Gouvernement de consensus : D’intérêt public ou privé?

07 décembre 2017

Pas de conflit d’intérêts, dit le commissaire aux conflits d'intérêts.

C’est la directrice de l’entreprise de pompes funèbres, Janice McKenna, qui a approché le député de Frame Lake, Kevin O’Reilly, pour qu’il présente le projet de Loi modifiant les lois sur la santé (services de crémation), et non la députée de Yellowknife Centre, Julie Green, tel que le suggère un de nos lecteurs (lire ici).


C’est le secrétaire parlementaire de Julie Green et de Kevin O’Reilly, Craig Yeo, qui a fait cette affirmation, corroborée par Mme McKenna, à L’Aquilon.


Quoi qu’il soit, un geste sans conflit d’intérêts et qui se pratique couramment affirme le commissaire des TNO aux conflits d’intérêts, David Philip Jones.


« Kevin O’Reilly est le député qui m’a aidée à faire avancer ce projet, commente Mme McKenna. J’ai travaillé très dur les dix dernières années pour que ça se fasse. Je suis tellement heureuse que ça arrive enfin, même s’il y a encore du travail à faire. »
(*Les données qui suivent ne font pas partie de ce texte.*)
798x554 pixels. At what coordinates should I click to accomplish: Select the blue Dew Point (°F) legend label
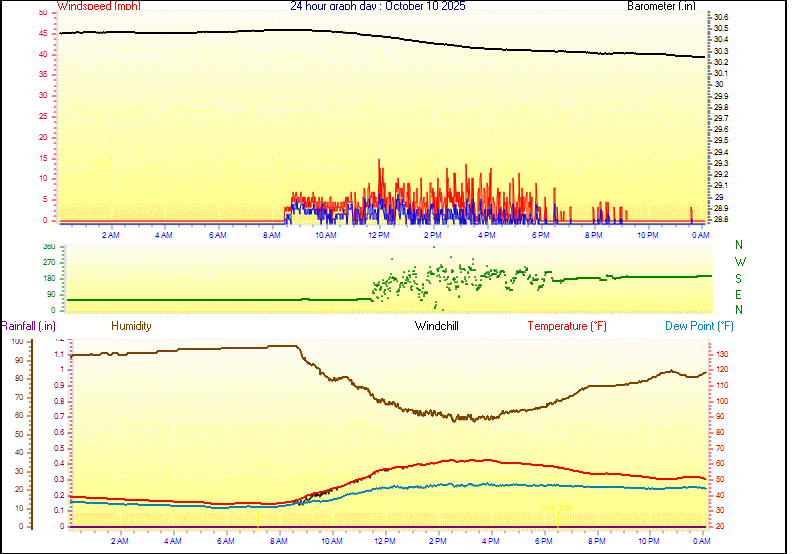tap(699, 326)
« Je ne bénéficie pas de cette loi, c’est la population qui en bénéficie », précise-t-elle.
Mme McKenna dit ignorer quand son crématorium sera construit et quels seront les coûts d’incinération.


Mme McKenna trouve que l’expression monopolistique accolée à son commerce est « présomptueuse » et véhicule « une idée négative ». Le député de Frame Lake abonde dans le même sens : « Ça n’a pas du tout créé un monopole défend-il. Ça ne spécifie même pas qui peut faire de la crémation hormis un planificateur de funérailles. »
Le projet de loi 30 va dans le sens de l’intérêt public ajoute M. O’Reilly : « Il apporte de la clarté à ce qui touche à la crémation. On a apporté que de très petits changements [à la loi] et le vote a été unanime, même le ministre de la Santé des services sociaux a voté pour. »

Éthique
Selon le commissaire aux conflits d’intérêts des Territoires du Nord-Ouest, David Phillip Jones, le fait que Janice McKenna ait téléguidé ce projet ne constitue pas un conflit d’intérêts, et pas davantage le fait que Craig Yeo soit le secrétaire parlementaire et de Julie Green et de Kevin O’Reilly.


Depuis 2011, seulement cinq projets de loi émanant d’un député ont été soumis avec succès au vote de l’Assemblée législative. Difficile d’affirmer qu’ils favorisaient systématiquement des intérêts privés. Dans un cas cependant, la Loi modifiant la Loi sur les boissons alcoolisées, le député portant le projet, Norman Yakeleya, a dû se déclarer en conflit d’intérêts.


« Tous les députés sont autorisés à faire ça dans le système parlementaire britannique, de dire Kevin O’Reilly. Wendy Bisaro l’a fait quand elle a proposé le projet de loi sur le don de nourriture. La Loi sur l’accès à l’information et la protection de la vie privée a commencé comme un projet de loi privé, présenté par le député Brian Lewis y a des années. »


À la Chambre des communes, à Ottawa, les projets de loi émanant d’un député se divisent en deux sections : d’intérêt public ou d’intérêt privé. L’Assemblée législative des Territoires n’établit pas cette distinction, affirme le commis de l’Assemblée législative Tim Mercer. Pour lui, le projet de loi 30 mérite son appellation « d’intérêt public » puisqu’il ne favorise pas nommément l’entreprise de pompes funèbres de Janice McKenna.


M. Mercer est l’auteur d’une étude sur le gouvernement des Territoires du Nord-Ouest publiée par le Groupe d’études des parlements. À sa connaissance, il n’y a jamais eu aux TNO, de projet de loi ou de mouvement citoyen visant à abandonner le consensus pour un système partisan. « Mais rien n’empêche un candidat de se présenter sous la bannière d’un parti, souligne M. Mercer, sauf qu’il est interdit d’écrire le nom d'un parti sur le bulletin de vote. Il y a déjà eu des gens qui se sont présentés, sans succès, pour le NPD. »


Pour un des directeurs de programmes de l’Institut de recherche en politiques publiques, Leslie Seidle, la défense ultime des intérêts citoyens ne tient pas au fait que l’on soit dans un système parlementaire partisan ou de consensus, mais à la culture de ces gouvernements et aux appareils de surveillance dont ils se dotent, par exemple un commissaire à l’éthique, comme à Ottawa.